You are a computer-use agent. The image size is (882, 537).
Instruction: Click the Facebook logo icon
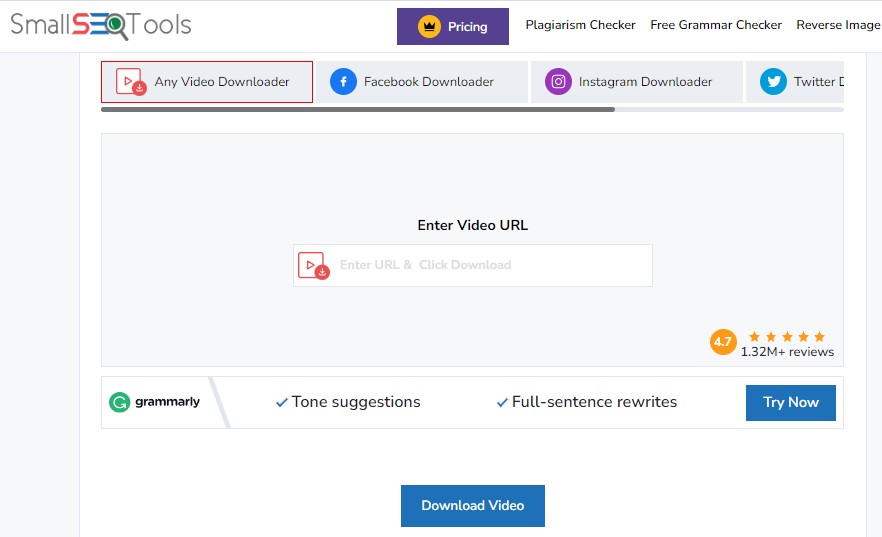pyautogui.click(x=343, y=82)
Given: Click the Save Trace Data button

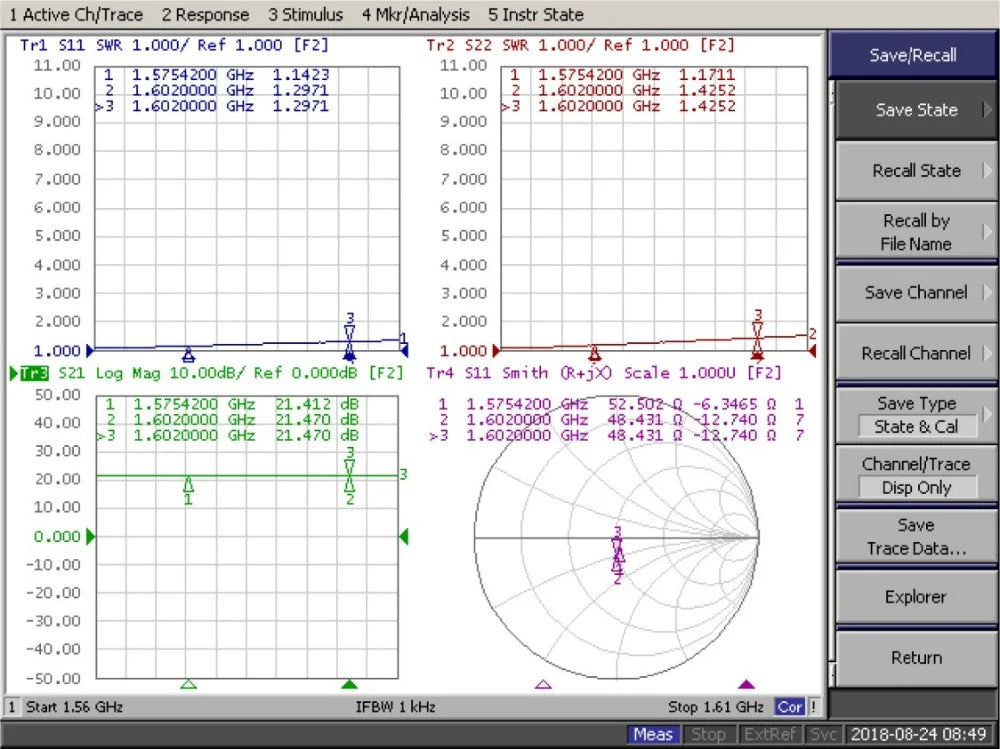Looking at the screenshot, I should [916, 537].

_ _ _ _ _

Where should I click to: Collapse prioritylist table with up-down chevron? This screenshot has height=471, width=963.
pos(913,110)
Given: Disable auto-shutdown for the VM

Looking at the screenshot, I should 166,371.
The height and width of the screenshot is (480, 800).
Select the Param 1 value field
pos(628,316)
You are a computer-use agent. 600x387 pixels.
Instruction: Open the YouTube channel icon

_ _ _ _ _

_YOUR GOAL_: Where does the string "agent" occur in the listing above? Return every line that contains it.

_SOLUTION FOR THIS TASK_:
You are a computer-use agent. The image size is (882, 537).
You are a computer-use agent. 600x387 pixels.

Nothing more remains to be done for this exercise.